IPCC’s growing confidence is ‘not a question of grade inflation’

Scientists have upped certainty in human-induced climate change to 95%, with good reason, says climate scientist

Peter Stott: Carefully calibrated methodologies lead to comparable results between IPCC reports

By Sophie Yeo

The growing certainty in the IPCC that climate change is caused by humans is “not a question of grade inflation”, says a leading climate scientist.

Speaking at the Royal Society yesterday, Peter Stott, who leads the Climate Monitoring and Attribution team at the Met Office Hadley Centre, said that the growing conviction that humans are the dominant cause of global warming is not inevitable, but is a result of better modelling and observations of the climate system.

He said, “People have jokingly said this to me over the years, ‘Well, of course you have to come to a high level of confidence because that’s the nature of the job when you make this assessment. You always have to increase the level of confidence.’”

But, he emphasised, “That is absolutely not the case.”

Confidence

Since the first IPCC report was released in 1990, the scientists involved in its creation have become increasingly confident in the assertion that the primary cause of climate change is humans pumping CO2 and other greenhouse gases into the atmosphere.

While both the Fifth Assessment Report (AR5) released in Stockholm last week and the fourth report that came out in 2007 stated that the human impact upon the climate was “unequivocal”, this has not always been the case.

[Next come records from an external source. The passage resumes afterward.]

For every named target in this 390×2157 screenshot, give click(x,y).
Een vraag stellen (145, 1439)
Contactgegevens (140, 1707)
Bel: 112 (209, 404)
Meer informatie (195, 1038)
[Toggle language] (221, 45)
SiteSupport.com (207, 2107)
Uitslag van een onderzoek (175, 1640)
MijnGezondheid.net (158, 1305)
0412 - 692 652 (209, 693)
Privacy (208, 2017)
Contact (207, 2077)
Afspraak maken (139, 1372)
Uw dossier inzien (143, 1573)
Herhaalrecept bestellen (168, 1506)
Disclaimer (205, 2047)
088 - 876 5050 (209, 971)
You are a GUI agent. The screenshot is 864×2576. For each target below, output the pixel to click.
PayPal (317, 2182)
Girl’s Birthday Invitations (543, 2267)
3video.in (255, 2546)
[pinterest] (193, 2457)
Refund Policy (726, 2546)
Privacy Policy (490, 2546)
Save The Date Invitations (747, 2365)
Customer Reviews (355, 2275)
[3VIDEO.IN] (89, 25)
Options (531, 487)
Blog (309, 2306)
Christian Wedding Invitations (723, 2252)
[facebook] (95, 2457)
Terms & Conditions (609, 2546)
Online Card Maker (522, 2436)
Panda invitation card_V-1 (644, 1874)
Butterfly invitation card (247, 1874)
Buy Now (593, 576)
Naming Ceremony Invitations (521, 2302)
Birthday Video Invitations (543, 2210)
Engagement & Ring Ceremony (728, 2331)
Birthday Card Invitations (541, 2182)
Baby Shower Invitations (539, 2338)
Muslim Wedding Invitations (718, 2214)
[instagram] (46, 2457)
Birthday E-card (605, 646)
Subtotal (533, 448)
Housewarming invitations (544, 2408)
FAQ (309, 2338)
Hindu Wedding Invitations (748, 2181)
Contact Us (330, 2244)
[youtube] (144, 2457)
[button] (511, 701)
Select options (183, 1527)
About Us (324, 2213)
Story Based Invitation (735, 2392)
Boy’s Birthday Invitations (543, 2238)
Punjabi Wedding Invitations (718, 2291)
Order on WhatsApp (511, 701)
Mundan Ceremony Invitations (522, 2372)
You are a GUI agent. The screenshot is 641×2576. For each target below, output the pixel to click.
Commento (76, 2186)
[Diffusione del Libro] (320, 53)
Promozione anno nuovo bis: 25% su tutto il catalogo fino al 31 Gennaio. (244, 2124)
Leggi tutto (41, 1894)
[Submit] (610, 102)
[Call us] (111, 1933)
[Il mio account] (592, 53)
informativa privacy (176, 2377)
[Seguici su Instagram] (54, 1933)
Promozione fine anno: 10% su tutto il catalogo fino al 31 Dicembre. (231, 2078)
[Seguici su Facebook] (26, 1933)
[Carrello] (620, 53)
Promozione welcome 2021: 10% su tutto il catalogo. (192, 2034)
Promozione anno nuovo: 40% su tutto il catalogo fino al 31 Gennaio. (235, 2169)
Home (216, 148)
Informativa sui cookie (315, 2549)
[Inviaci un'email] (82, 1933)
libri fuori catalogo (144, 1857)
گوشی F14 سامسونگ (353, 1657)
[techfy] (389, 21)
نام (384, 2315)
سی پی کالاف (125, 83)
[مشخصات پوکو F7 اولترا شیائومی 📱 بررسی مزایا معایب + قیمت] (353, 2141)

The first IPCC stated much less emphatically that “emissions resulting from human activities are substantially increasing atmospheric concentrations of greenhouse gases” and that “these increases will enhance the greenhouse effect, resulting on average in an additional warming of the Earth’s surface”.

In 1995, the second report said that most studies have “detected a significant change and show that the observed warming trend is unlikely to be entirely natural in origin”, adding: “the balance of evidence suggests that there is a discernible human influence on global climate.”

In the latest report, scientists have asserted that they are 95% certain that humans are the cause – an increase again from the AR4’s 90%.

Methodology

Stott said, “You can then look back over the past assessments, and you can see how the level of confidence has increased… If I were to give you some take home messages about this, I would just like to go back and say very basically why we have come to that high level of confidence.”

The fact that the methodology used is carefully calibrated across all the reports, says Stott, means that the results from each are directly comparable.

“We have very importantly and very carefully calibrated that system [used in AR5] against previous assessments.

“We deliberately took the lead in the fourth assessment report to do the same type of analysis and of course use the same type of calibrated language, use the same kind of robust and rigorous approach, in order to compare our assessments.”

He adds: “It’s not a question of grade inflation here. It’s the same basic basis.”

Developments in science are also responsible, helping researchers to carry out more thorough assessments and therefore leading to more confidence in the results.

He says, “Our understanding has developed. We have greater understanding of the observations, we’ve got better models and we’ve got more analyses now that we can put together right across the climate system.”